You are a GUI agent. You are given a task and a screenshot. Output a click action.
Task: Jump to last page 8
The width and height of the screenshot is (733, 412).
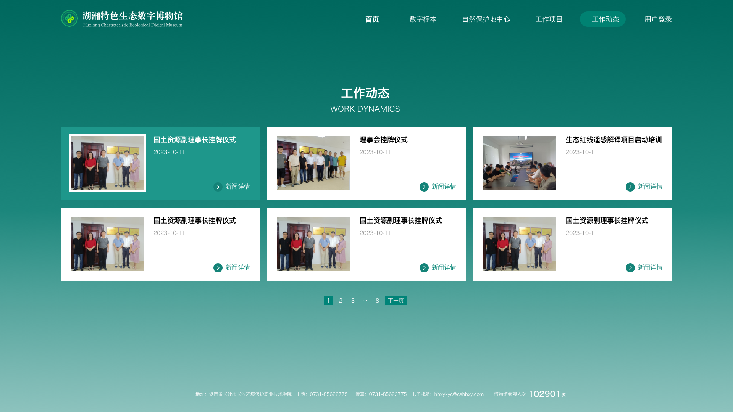point(377,301)
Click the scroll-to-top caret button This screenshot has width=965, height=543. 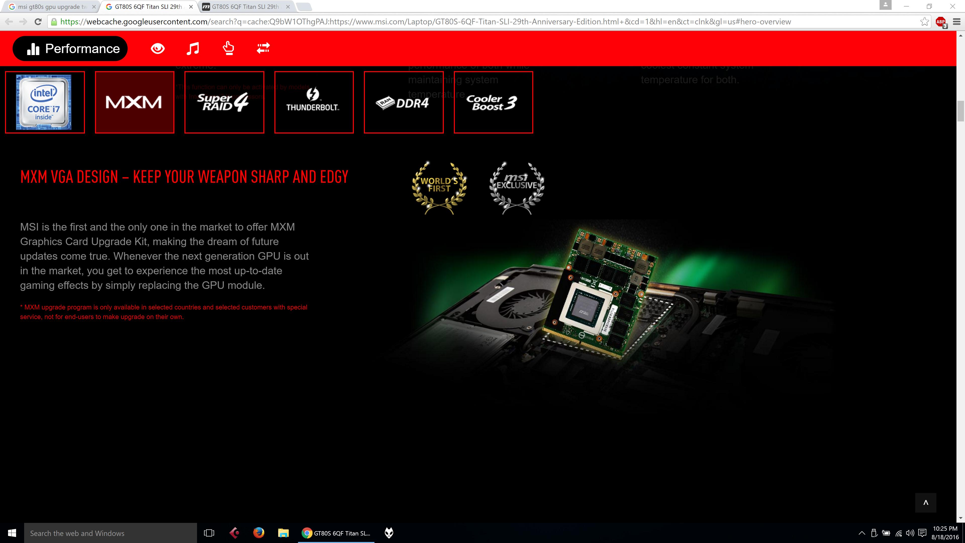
--------------------
Instructions for the task: With all pictures omitted, return exactly the lines from the one containing "Task: Jump to last page 8" through the end of the entries above.

Completed exercise:
Task: Jump to last page 8
The width and height of the screenshot is (733, 412).
point(377,301)
Click the scroll-to-top caret button This screenshot has width=965, height=543. 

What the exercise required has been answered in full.